The superintendent said he was immediately directing a mask mandate for all students and employees indoors and on buses. He said the district would monitor COVID-19 data and revisit the protocol as needed. Classes begin Monday.

“The safety of students and staff has and always will be our priority,” Scribner said Tuesday.

He said his decision to enforce masks was made after he received a letter signed by 125 physicians from Cook Children’s Health Care System that highlights the importance of masking and social distancing.

The Dallas-Fort Worth Hospital Council said Thursday that all staffed pediatric ICU beds in the 19-county North Texas trauma service area were full. On Thursday, a record 73 confirmed COVID-19 pediatric patients were hospitalized in the region.
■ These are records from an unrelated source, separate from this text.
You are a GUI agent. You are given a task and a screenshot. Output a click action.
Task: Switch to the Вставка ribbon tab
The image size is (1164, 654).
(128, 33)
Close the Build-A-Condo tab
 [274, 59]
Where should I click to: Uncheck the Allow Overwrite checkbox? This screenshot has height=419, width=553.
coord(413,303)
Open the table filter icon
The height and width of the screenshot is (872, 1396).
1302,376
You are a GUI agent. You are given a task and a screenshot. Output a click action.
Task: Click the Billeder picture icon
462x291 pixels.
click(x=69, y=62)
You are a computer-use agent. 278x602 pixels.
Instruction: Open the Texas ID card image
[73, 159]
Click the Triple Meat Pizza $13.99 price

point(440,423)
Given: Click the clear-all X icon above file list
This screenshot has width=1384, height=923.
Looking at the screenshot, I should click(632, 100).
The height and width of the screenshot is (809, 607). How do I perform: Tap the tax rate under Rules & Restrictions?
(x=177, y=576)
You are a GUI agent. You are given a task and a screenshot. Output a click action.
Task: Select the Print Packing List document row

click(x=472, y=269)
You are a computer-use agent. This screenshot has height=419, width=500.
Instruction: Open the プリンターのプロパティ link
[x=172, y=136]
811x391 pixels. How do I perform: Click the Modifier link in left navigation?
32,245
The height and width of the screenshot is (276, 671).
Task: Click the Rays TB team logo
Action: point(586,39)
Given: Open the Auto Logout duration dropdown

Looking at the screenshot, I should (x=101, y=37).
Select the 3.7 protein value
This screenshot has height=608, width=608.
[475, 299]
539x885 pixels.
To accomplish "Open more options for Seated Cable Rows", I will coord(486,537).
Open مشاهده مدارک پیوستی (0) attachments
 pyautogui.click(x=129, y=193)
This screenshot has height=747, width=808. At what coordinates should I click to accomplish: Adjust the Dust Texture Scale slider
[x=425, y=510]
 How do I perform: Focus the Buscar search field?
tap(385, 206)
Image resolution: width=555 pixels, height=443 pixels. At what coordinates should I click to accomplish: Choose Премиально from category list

In a statement Thursday, Cook Children’s officials said, “Bed availability is an ever-changing situation due to staffing, patient needs and other factors. Like many other hospitals in our region, Cook Children’s Medical Center is seeing a high inpatient census due to COVID-19 and RSV, in addition to other illnesses and injuries.

“Capacity is tight but we are not sending patients to other hospitals at this time,” Cook Children’s said. “If the situation arises where we cannot accommodate a patient at our hospital, we will find a bed for them at an appropriate facility.”

Fort Worth became one of the latest major urban school districts to defy Abbott’s executive order preventing public schools from enforcing masks.

On Monday, the Dallas and Austin school districts said they will require students and teachers to wear masks on campus. Houston ISD officials approved a mask mandate Thursday.

Before the Friday afternoon hearing, Norred Law in Arlington, the firm representing the Fort Worth parents who are suing the district, released this statement: “At some point, people are going to have to recognize that requiring face coverings on school-aged children has a cost that exceeds its benefit.”

The petition included Abbott’s state order banning mask mandates, and school district email communications indicating any change in school policy required approval by the school board and that no vote was taken on Tuesday.

In court documents, Daniel said he has two children attending Arlington Heights High School in the Fort Worth school district, and noted he had past experience with the school’s mask policy.

The policy was damaging to his children last school year, leading to “poor school performance, trouble breathing, lethargy, fear of social stigma among peers, and even contempt from teachers,” he wrote in court documents.

Rehmeyer wrote that her daughter attended her classes online last year because she didn’t want her to be forced to wear a mask all day, which she believes is unhealthy.